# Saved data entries
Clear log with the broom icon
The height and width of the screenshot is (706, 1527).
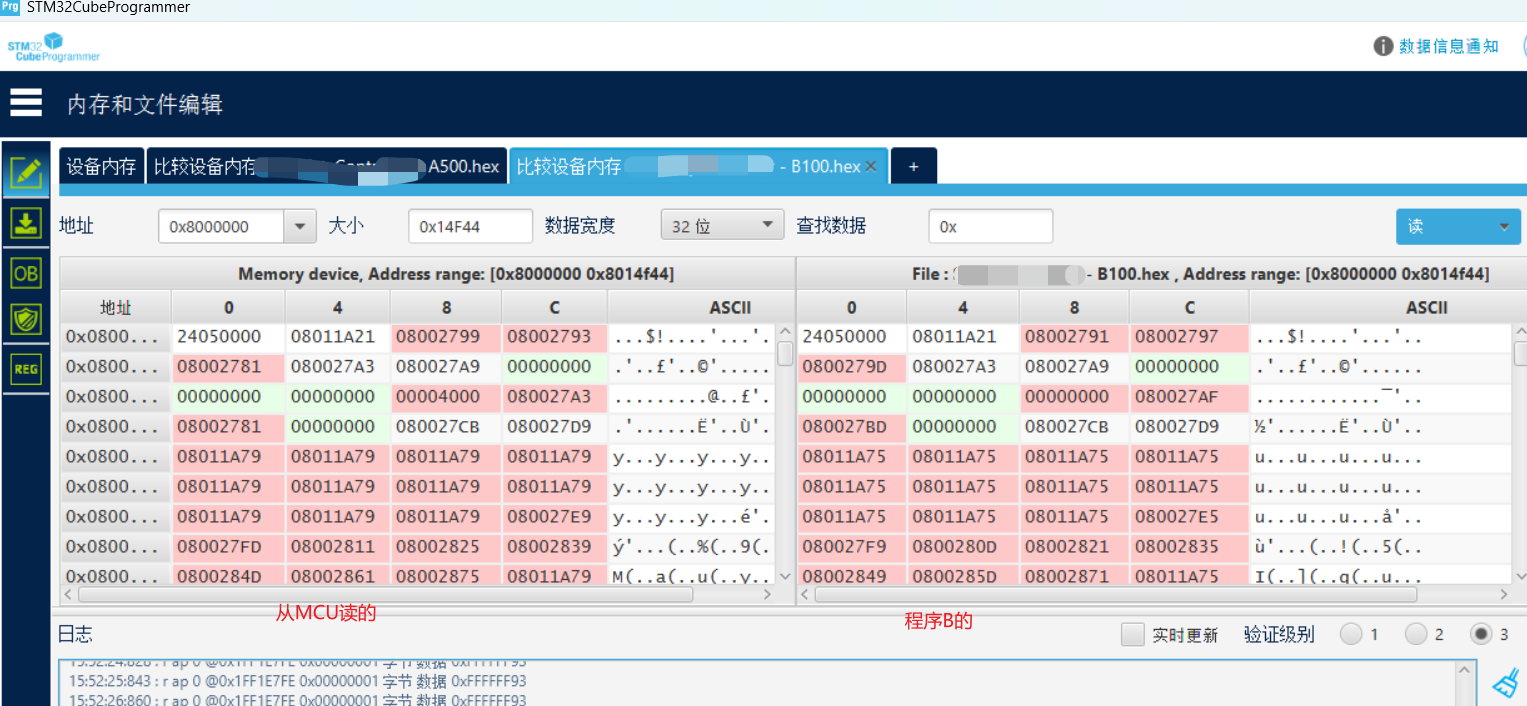tap(1505, 683)
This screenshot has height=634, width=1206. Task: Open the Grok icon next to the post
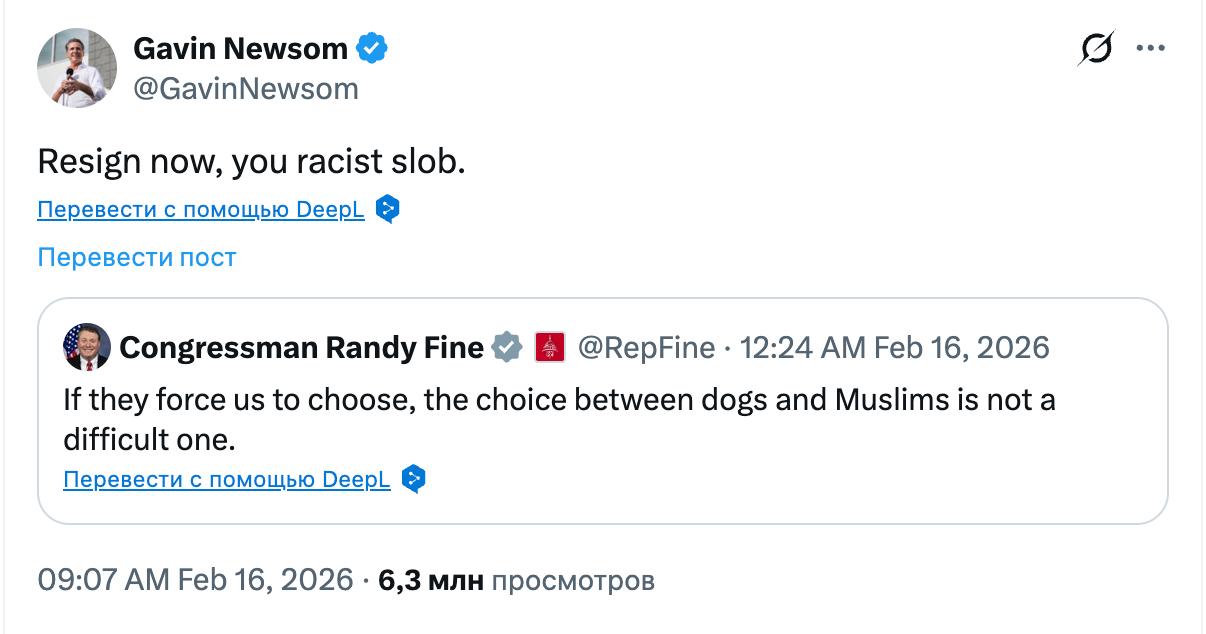coord(1096,48)
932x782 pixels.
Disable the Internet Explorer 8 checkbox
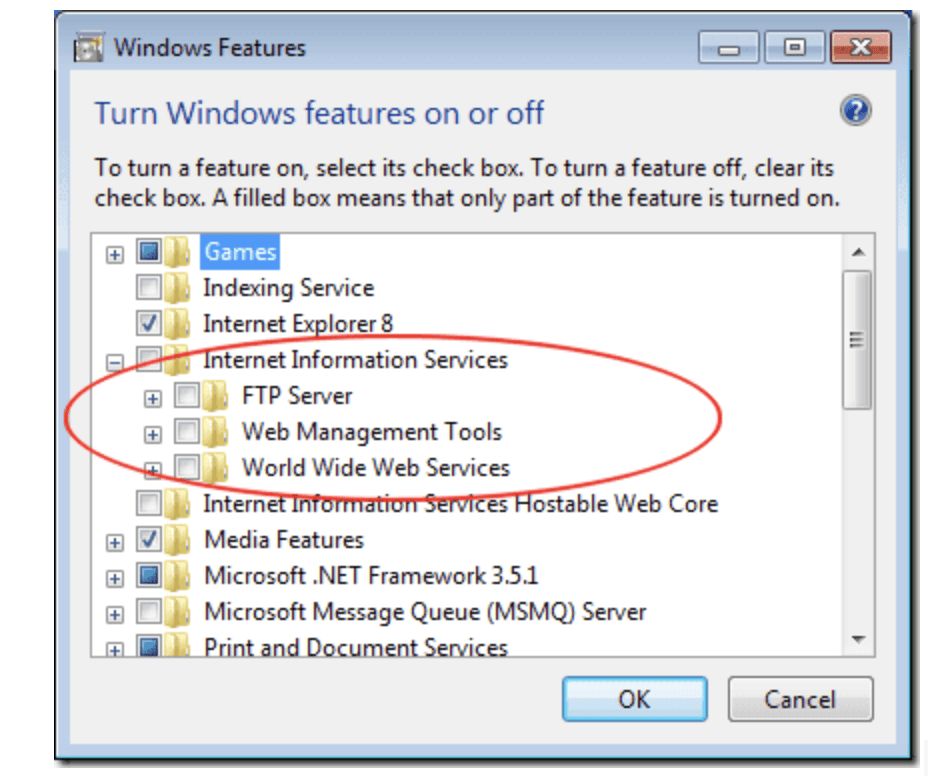pos(149,324)
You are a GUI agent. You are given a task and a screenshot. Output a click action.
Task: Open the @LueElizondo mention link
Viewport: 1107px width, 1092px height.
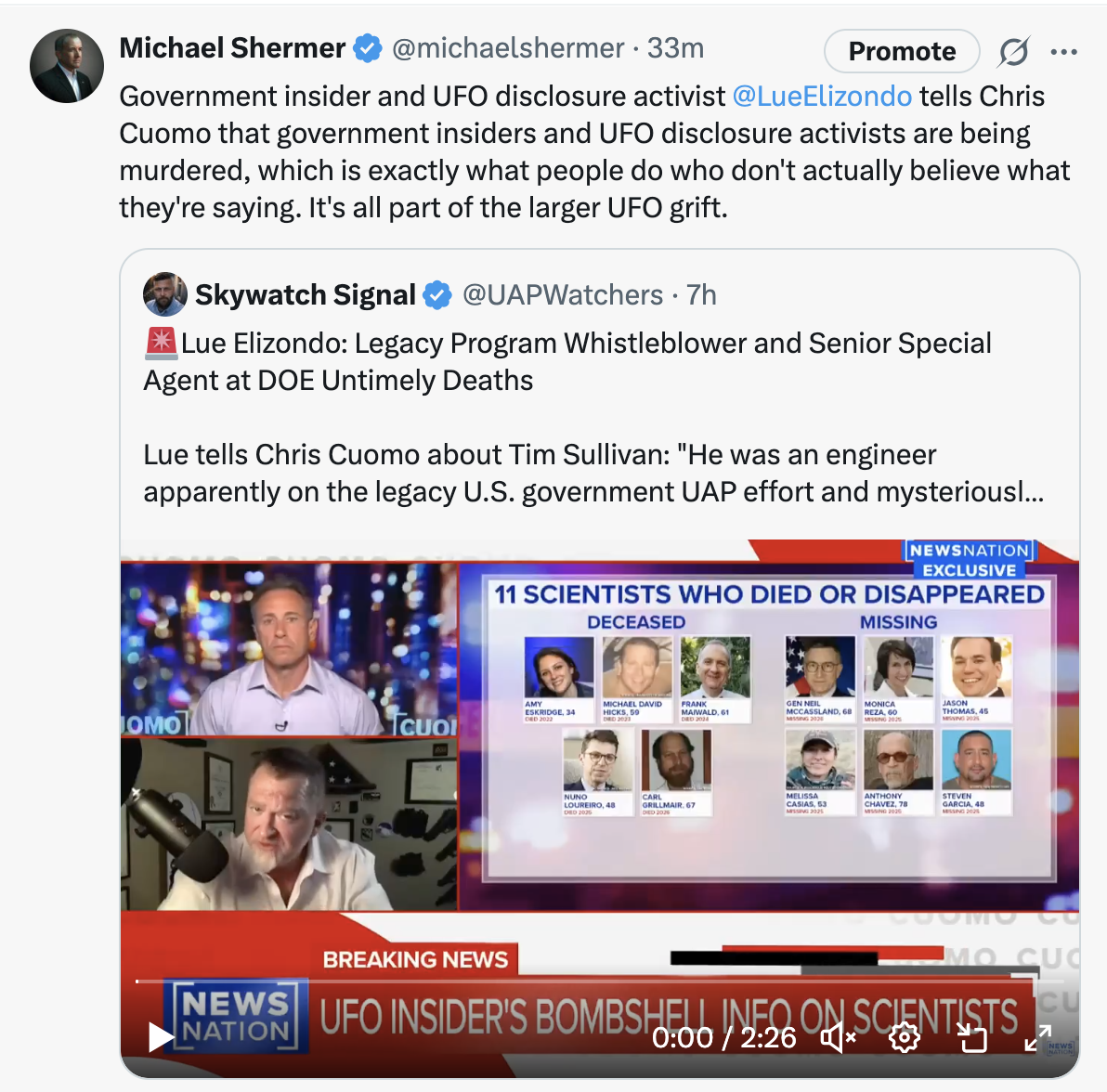822,96
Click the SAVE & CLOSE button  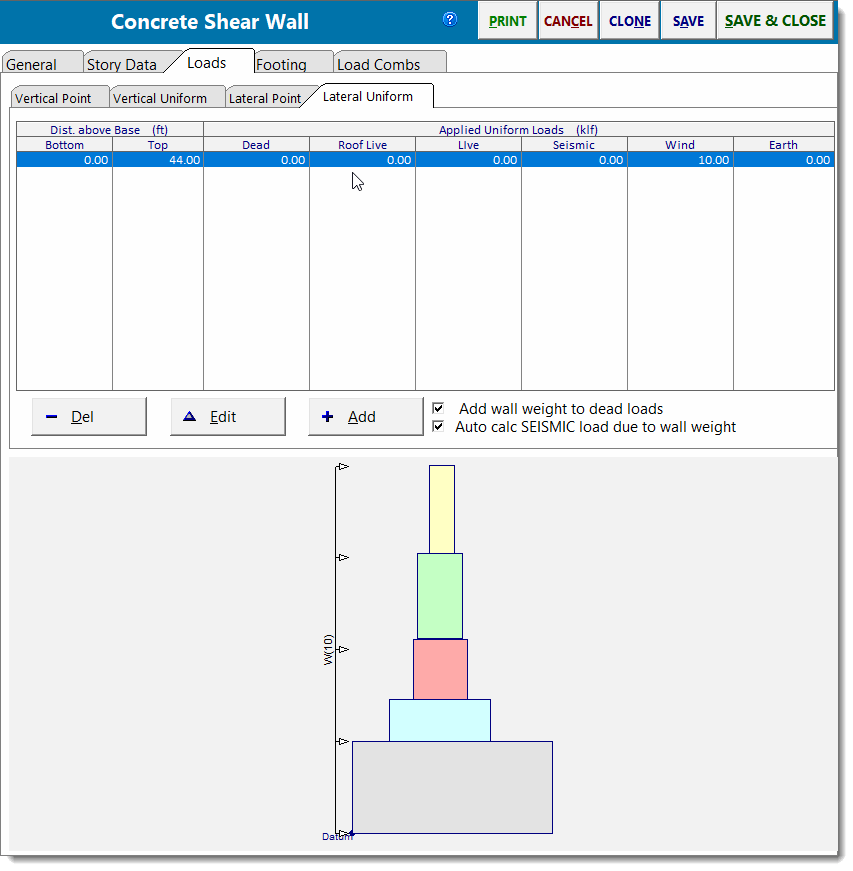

# TASK ITEM
Omit the pictures, then give all the lines above again exactly.

# RESPONSE TO THE EXERCISE
Clear log with the broom icon
The height and width of the screenshot is (706, 1527).
tap(1505, 683)
This screenshot has height=634, width=1206. Task: Open the Grok icon next to the post
coord(1096,48)
932x782 pixels.
Disable the Internet Explorer 8 checkbox
pos(149,324)
You are a GUI agent. You are given a task and a screenshot. Output a click action.
Task: Open the @LueElizondo mention link
Viewport: 1107px width, 1092px height.
822,96
Click the SAVE & CLOSE button  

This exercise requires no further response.